Autoridades do Parque Estadual da Ilha de Galveston, na costa do Texas (EUA) fizeram uma descoberta espantosa: encontraram uma estranha criatura dentro da boca de um peixe, com olhos redondos e aparência comparada à de um alienígena. O peixe, uma corvina, tornou-se vítima de um raro isópode parasita conhecido como "piolho comedor de língua".

O parasita invade um peixe através de suas guelras, fixa-se em sua língua e acaba tomando o lugar do órgão original.

Kory Evans, biólogo marinho e professor assistente da Rice University, explicou que, depois de se agarrar à língua de um peixe, o parasita drena o seu sangue, corroendo todo o tecido muscular antes de deixar apenas o osso. O isópode, então, se liga ao osso, alimentando-se do muco denso em nutrientes e, ocasionalmente, de restos da comida do peixe.

O isópode da espécie Cymothoa exigua penetra no peixe pelas guelras e se instala na cavidade bucal, devorando sua língua - Reprodução/Wikipedia/Marco Vinci - Reprodução/Wikipedia/Marco Vinci
O isópode da espécie Cymothoa exigua penetra no peixe pelas guelras e se instala na cavidade bucal, devorando sua língua
Imagem: Reprodução/Wikipedia/Marco Vinci

O professor encontrou piolhos comedores de língua enquanto estudava formas de crânios em peixes. Ele é especialista na criação de reconstruções 3D de esqueletos que ajudam a explicar a evolução de seus objetos de estudo. Em ao menos duas oportunidades, ele encontrou um desses visitantes na boca dos crânios estudados.

Esses parasitas são comuns no Golfo do México, de acordo com Evans, e foram rastreados na vida marinha desde os anos 1970. "Existem várias espécies dessas criaturas em todo o mundo", acrescentou.

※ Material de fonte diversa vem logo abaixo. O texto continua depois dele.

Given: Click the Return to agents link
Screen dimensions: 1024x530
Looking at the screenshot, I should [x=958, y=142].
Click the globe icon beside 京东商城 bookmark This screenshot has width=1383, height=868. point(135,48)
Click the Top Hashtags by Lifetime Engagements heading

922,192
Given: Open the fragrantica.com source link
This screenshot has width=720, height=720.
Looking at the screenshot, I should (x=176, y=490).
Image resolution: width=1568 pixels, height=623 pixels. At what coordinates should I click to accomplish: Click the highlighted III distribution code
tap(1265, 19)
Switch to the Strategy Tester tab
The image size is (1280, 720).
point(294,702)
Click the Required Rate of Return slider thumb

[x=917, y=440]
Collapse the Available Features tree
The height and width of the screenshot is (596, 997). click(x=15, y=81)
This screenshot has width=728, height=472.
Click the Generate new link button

Segundo o biólogo, um peixe é capaz de abrigar um desses parasitas em sua boca durante toda a vida, pois ele não impede que o animal se alimente. Porém, se houver mais de um isópode "morando" em sua boca, o pouco espaço que sobraria na cavidade seria insuficiente para sua alimentação, o que diminuiria o seu tempo de vida.

"Eles basicamente morreriam de fome e teriam apenas algumas semanas de vida", disse. "Mas os peixes são duros como pregos, muitas vezes não se deixam abater facilmente."

O biólogo avisa que os parasitas não afetam os humanos e, ao remover um deles da boca de um peixe, "você estará fazendo um favor a ele".